LONDON/Aberdeen, Scotland (Reuters) - Antin Infrastructure Partners has hired investment banks to kick-start a potential $1.5 billion-plus sale of one of Britain’s biggest gas pipelines, banking sources and an executive at a subsidiary of the buyout fund said.
The sale of Central Area Transmission System (CATS), a 250-mile pipeline that transports gas from a cluster of North Sea fields to Teesside in northern England, is expected over the next 12 months with the help of Bank of America-Merrill Lynch and Citi, Andy Hessel, managing director at Kellas Midstream, told Reuters.
Kellas Midstream is the Antin subsidiary that manages CATS, which banking sources said could fetch more than $1.5 billion.
Antin, a private equity fund that mostly specializes in European energy, transport and telecoms investments, bought CATS from gas producer BG, now part of Royal Dutch Shell, and BP between 2014 and 2015. It owns 99% of the business, with Italy’s Eni and U.S. ConocoPhillips sharing the remaining 1%.
An infrastructure project that was only second in size to the Channel Tunnel when it was built in the early 1990s, CATS transports about 10% of Britain’s annual gas production.

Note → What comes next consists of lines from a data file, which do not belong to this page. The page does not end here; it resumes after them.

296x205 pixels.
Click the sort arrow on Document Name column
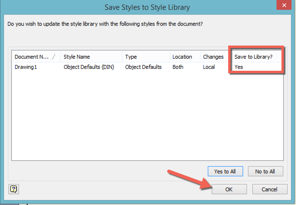[x=54, y=57]
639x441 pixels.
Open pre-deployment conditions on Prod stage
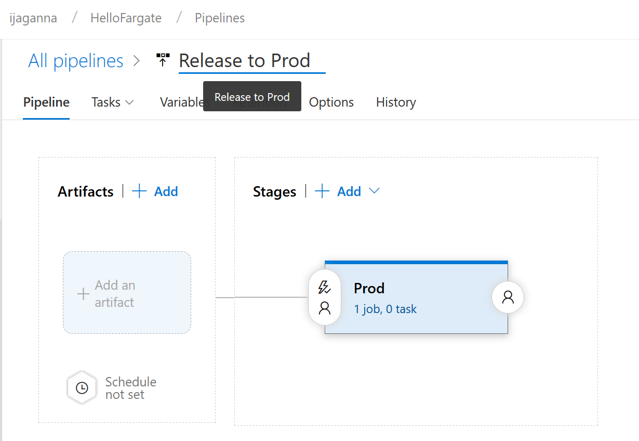click(325, 297)
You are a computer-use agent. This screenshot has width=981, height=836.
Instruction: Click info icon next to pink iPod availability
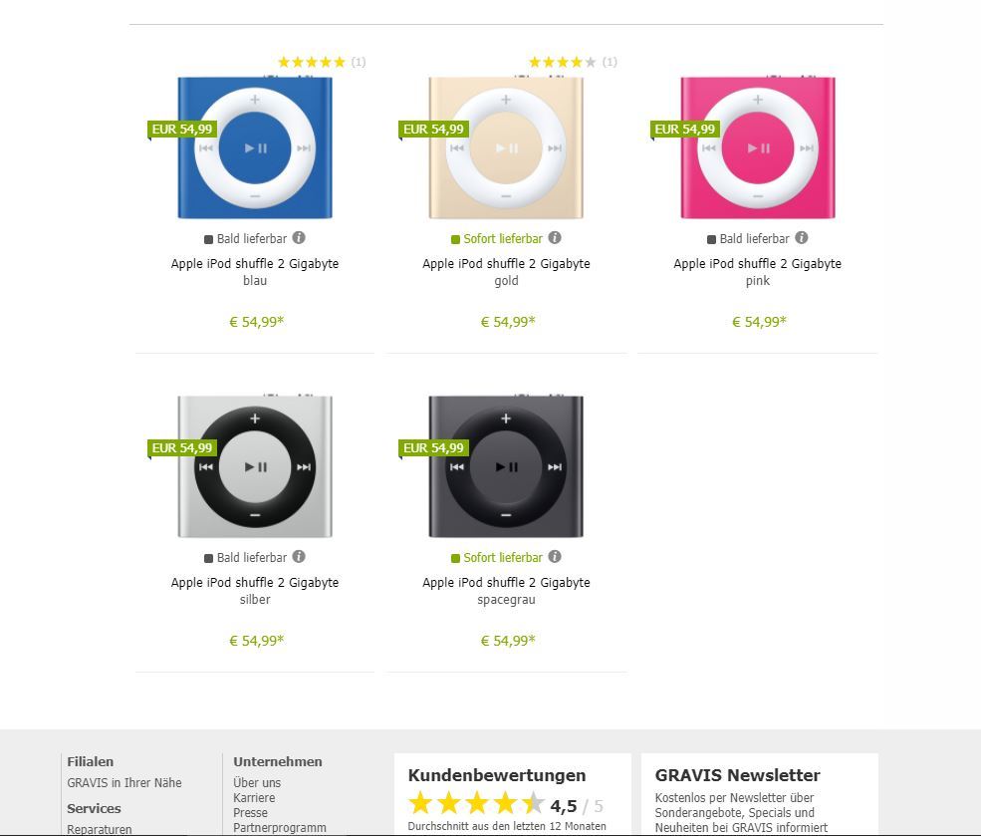pyautogui.click(x=802, y=238)
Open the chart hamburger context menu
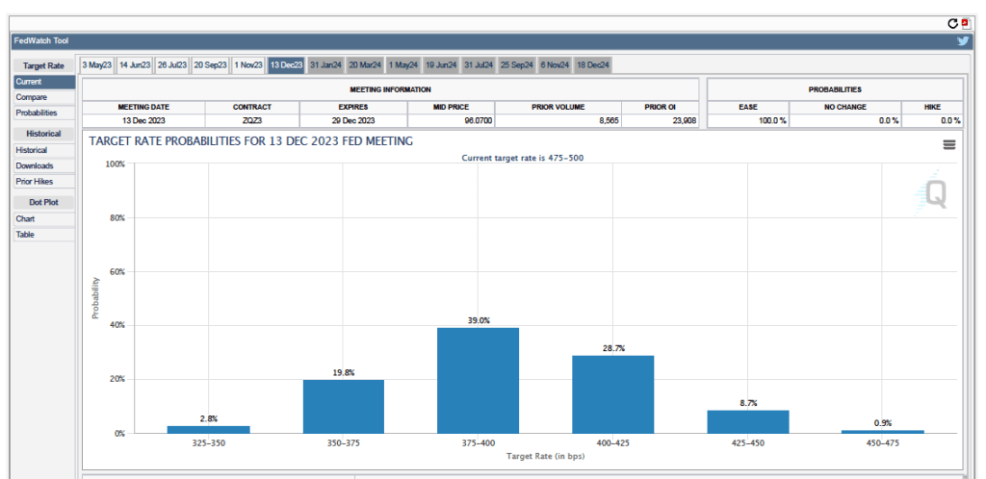This screenshot has height=479, width=986. click(949, 144)
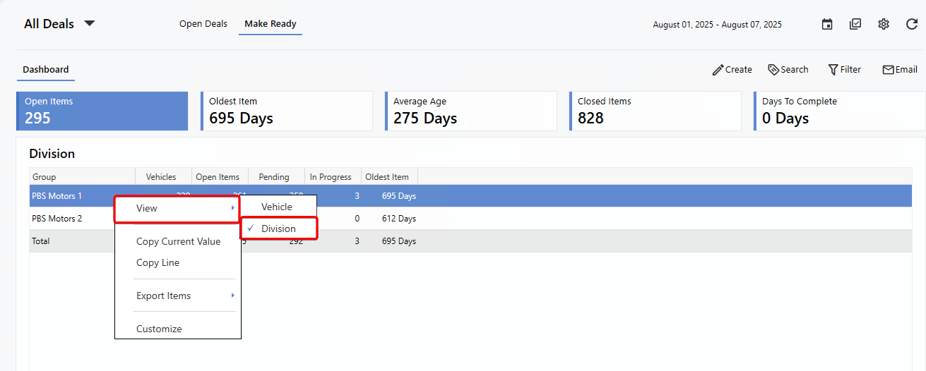This screenshot has width=926, height=371.
Task: Click the Email envelope icon
Action: (888, 70)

Private equity investors and pension funds have been attracted by midstream infrastructure assets because of the potential for steady cash flow through long-term contracts, helping to limit risk when crude prices tumble.
The North Sea offshore basin has undergone a broad change of guard in recent years as low oil prices prompted major oil and gas companies to sell assets to private equity-backed investors and specialist operators.
Producers including Neptune Energy, backed by Carlyle Group and CVC Capital Partners, have raised billions of dollars to snap up assets from which they believe more oil and gas can be squeezed
Antin’s energy portfolio also includes stakes in solar plants in Spain and an interest in northern French midstream oil company Pisto.